Even with a benefactor, he says that his walk through educational was packed with hurdles. Fitting in school became a challenge and the fact that he had contracted chest problems and body scars while at the streets made it even more difficult.
He narrates how the conspicuous scars inflicted grief on hims as it became the center on mockery as classmates poked fun at him.
However, none of the challenges would stop him from pursuing his destiny, he managed to score 393 marks in the Kenya Certificate of Secondary Education exams.
These academic fete was enough to earn his mother a name among a section of villagers, who went further to built a house for her family and ensured she had a steady supply of casual jobs such as cleaning the local slaughterhouse, tilling people’s farms and burning charcoal.
His performance earned him Equity Bank's funded Wings To Fly Scholarship to study in Lenana High School.
His success begun gathering pace and grabbed leadership roles including being the chair of the Student Council and the lead author of a Precise Chemistry book while at Lenana.
Today, Josphat takes pride of being the winner of Sh150,000 for entrepreneurial achievement - an Allan Gray Award- by the Allan Gray Investment Company in South Africa.
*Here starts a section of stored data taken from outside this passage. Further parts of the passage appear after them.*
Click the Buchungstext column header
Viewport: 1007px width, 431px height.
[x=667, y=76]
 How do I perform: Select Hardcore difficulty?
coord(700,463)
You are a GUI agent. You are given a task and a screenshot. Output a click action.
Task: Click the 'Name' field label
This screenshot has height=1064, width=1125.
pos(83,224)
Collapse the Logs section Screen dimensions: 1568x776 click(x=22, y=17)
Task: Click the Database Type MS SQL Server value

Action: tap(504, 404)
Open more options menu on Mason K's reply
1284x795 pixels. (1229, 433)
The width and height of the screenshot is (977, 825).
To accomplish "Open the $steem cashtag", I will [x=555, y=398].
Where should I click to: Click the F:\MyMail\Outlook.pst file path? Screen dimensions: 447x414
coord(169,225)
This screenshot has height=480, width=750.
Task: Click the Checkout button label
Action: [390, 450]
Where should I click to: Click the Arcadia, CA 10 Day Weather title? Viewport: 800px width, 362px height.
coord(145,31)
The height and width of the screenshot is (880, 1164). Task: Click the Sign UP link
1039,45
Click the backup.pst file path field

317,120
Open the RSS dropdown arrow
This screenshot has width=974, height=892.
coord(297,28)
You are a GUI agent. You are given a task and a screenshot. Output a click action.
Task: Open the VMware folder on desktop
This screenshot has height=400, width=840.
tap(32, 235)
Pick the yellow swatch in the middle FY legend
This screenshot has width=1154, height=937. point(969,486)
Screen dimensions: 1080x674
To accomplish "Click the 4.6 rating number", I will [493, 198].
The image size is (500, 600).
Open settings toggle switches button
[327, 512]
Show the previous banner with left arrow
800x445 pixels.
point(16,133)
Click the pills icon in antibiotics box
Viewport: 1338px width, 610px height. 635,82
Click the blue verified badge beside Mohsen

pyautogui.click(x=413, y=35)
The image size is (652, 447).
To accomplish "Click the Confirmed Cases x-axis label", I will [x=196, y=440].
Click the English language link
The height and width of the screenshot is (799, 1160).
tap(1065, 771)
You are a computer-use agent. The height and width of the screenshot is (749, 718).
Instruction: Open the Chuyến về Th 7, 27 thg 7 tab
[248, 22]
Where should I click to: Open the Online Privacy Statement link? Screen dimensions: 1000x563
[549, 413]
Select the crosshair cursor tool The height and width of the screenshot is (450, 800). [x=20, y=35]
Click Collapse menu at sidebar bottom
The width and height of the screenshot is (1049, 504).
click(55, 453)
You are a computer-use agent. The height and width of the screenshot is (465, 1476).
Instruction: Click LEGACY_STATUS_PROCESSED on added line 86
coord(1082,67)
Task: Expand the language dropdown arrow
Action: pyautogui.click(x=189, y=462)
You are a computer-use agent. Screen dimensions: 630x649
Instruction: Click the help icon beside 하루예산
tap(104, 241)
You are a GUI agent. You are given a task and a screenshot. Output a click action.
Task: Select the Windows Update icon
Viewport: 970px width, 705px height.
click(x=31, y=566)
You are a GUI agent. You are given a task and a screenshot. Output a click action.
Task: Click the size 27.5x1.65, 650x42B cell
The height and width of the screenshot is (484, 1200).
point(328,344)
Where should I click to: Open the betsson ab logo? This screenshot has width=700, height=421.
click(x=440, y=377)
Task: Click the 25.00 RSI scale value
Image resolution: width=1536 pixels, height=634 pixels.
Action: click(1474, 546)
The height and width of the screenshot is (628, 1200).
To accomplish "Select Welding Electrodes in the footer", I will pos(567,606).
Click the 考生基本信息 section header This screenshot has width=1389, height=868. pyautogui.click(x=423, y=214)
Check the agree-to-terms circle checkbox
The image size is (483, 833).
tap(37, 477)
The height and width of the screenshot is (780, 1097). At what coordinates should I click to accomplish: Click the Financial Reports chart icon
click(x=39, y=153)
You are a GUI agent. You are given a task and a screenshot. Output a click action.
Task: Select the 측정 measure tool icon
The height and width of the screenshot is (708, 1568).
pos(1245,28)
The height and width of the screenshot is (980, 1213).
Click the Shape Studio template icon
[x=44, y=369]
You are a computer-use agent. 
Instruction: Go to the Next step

“I was also among a team of five that organized the Southern African Ideas festival that brings youth from across Africa for a three-day mentorship event in South Africa. I was also a peer counselor, a mathematics Tutor, a financial officer of student enterprise - Bezos Scholars and a Student Ambassador representing African Leadership Academy in official functions,” he says.
He was one of five students who represented Africa in the Aspen Ideas Festival, Colorado, USA. Here he got the privilege of coming one on one with remarkable personalities including former US Secretary of State John Kerry, Walter Isaacson (former CNN boss and current president of the Aspen Institute); David Brooks (Columnist of the New York Times); and Adam Grant whose consulting clients include Google, US Army and the World Economic Forum.
A week later, he received a full tuition scholarship to attend the Yale Young Global Scholars program in New Haven, Connecticut, USA to be part of various seminal texts related to climate change and energy.
As if this was not enough, Loukot received the Bloomberg Start-up Scholarship under the Scholarship America which picks five students for the scholarship in Africa.
The climax of his fortune, however, was the acceptance of his applications to Duke University, Williams College, Vanderbilt University and Michigan State University (USA) on a full MasterCard scholarship.
He has chosen to join Duke University in 2018 after a gap year to major in Economics and Mathematics and minor in Energy Engineering.
He recently graduated in entrepreneurial leadership, African studies, writing and rhetoric from the African Leadership Academy in Johannesburg, South Africa and will be an intern with Global Addictest, a Moroccan organization that focuses on SAT tutoring to North African students applying to American institutions.
He hopes to get into politics one day to champion for the rights of marginalized communities and urges self-reflection, learning and confidence by youth.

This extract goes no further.